In the immediate aftermath of September 11th, the world – or at least the non-religious-zealot-America-hating sector of the world – was in mourning. In the days following the attack on the World Trade Towers, the nation was in a state of shock. For a brief moment in time, nobody cared who JLo was marrying, what Paris Hilton was wearing or how many calories were in their vegan smoothies. Comedy clubs closed their doors, David Letterman declared a night of solidarity and even the most caustic of comics were left speechless. Yet, weeks later, the late-night comedy teams dared to cross the tacit lines of appropriateness and the Osama jokes began: “More and more facts coming out about Osama bin Laden. You know, he never sleeps in the same place two nights in a row, just like Clinton.” (Jay Leno) "Over in Afghanistan, Osama stuck his head out of the cave and saw a shadow. So, that means six more weeks of bombing." (David Letterman)
George Bernard Shaw once said: “Life does not cease to be funny when someone dies any more than it ceases to be serious when someone laughs.” We laugh when we see a deliberate contrast between apparent and intended meaning, but this laughter is not always necessarily a manifestation of happiness or amusement. Though Roberto Benigni was criticised by critics everywhere for his controversial retelling of the Holocaust via humor, in reality, Life is Beautiful was not a comedy at all, but a tragedy. While Benigni intentionally evokes laughter on the part of its spectators, the film itself never makes the claim that the Holocaust was in any way funny. Benigni said shortly after his film’s release in 1998: “I am a comedian, but I didn’t make a comedy about the Holocaust. I made a tragedy. So it’s a tragedy acted by a comedian.” Benigni realized that, as the attention span of modern youth decreases, a comedy was perhaps the only way to grab the attention of an international audience in order to maintain the memory of one of history’s greatest tragedies. Benigni is currently making another tragic-comedy called La Tigre e la Neve (The Tiger and the Snow) about a poet who becomes caught up in the events in Iraq by chance. While Benigni will inevitably be criticised for this “lighter” look at the horrific events of the war in Iraq, he may also provide succour to the soldiers and the families who have grown tired of conventional grieving and seek a new means to deal with the quotidian traumas of war.
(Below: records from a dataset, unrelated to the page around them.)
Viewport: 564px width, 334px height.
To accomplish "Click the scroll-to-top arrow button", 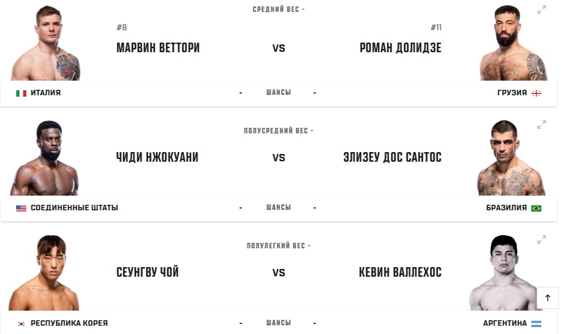I will [x=548, y=298].
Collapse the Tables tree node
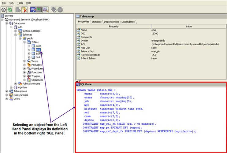This screenshot has height=153, width=227. pyautogui.click(x=24, y=42)
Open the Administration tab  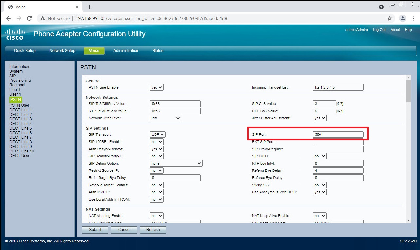tap(126, 51)
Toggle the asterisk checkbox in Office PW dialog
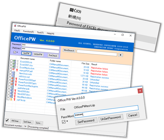Image resolution: width=164 pixels, height=140 pixels. point(64,122)
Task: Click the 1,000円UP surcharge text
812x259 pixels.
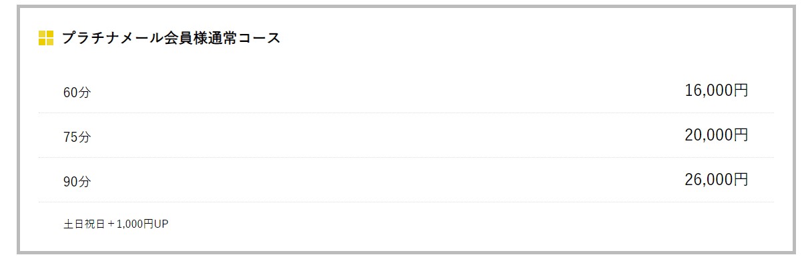Action: coord(142,224)
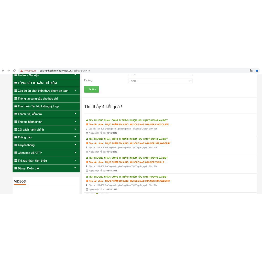Click the browser back arrow
Screen dimensions: 262x262
tap(3, 71)
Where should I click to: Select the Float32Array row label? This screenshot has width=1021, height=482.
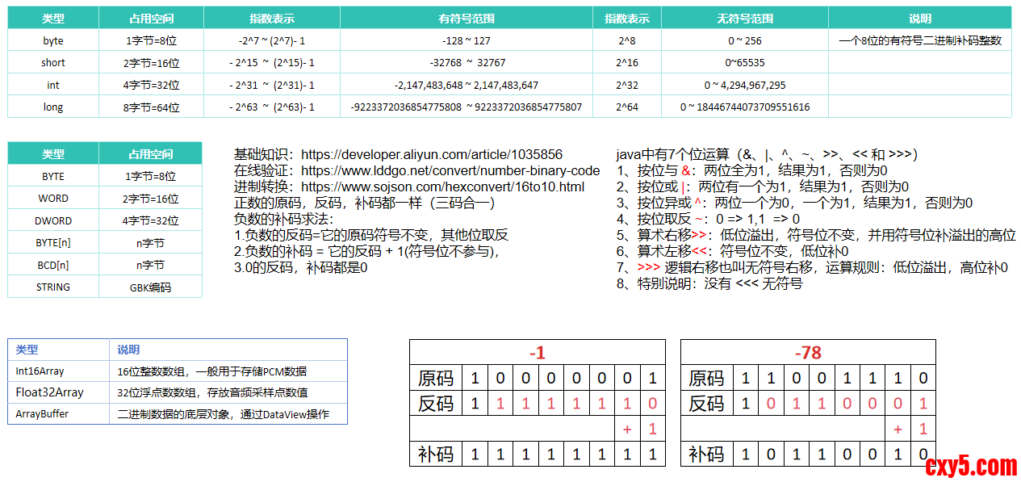coord(49,392)
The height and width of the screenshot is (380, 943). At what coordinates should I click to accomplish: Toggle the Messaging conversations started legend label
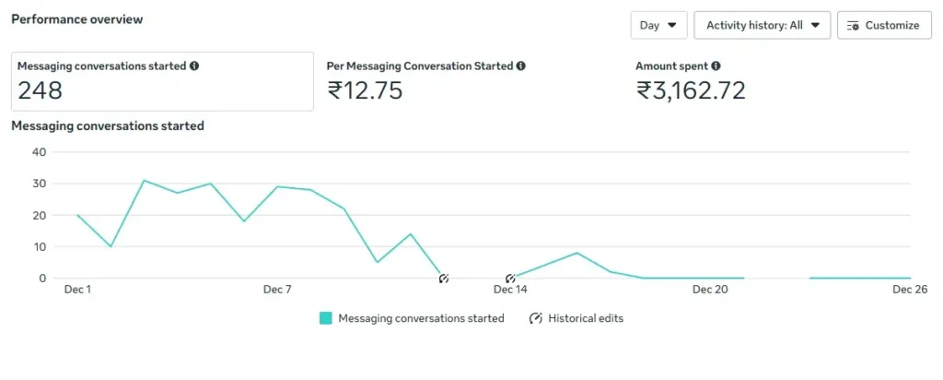click(421, 318)
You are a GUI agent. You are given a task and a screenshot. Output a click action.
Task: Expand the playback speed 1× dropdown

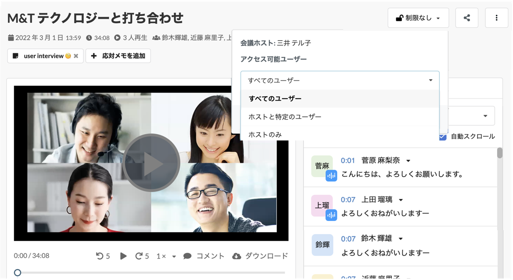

But Benigni never could have made this film at the beginning of the war in Iraq, nor could he have made Life is Beautiful decades earlier. Post-traumatic laughter necessitates a distance from the proximity of the event; it is true that “time heals.” But how much time is enough? How many days of mourning are required before we can replace our tears with bitter humor? Today, Jay Leno is auctioning off his motorcycle to aid victims of the tsunami, but how long will his Tonight Show audience have to wait before he begins the wave one-liners?
There is never a “right” time to begin laughing but, then again, there is never an appropriate time for tragedy. As the world reaches out to the victims of the tsunami, we must remember not to forget, but we must also never forget to remember… how to laugh.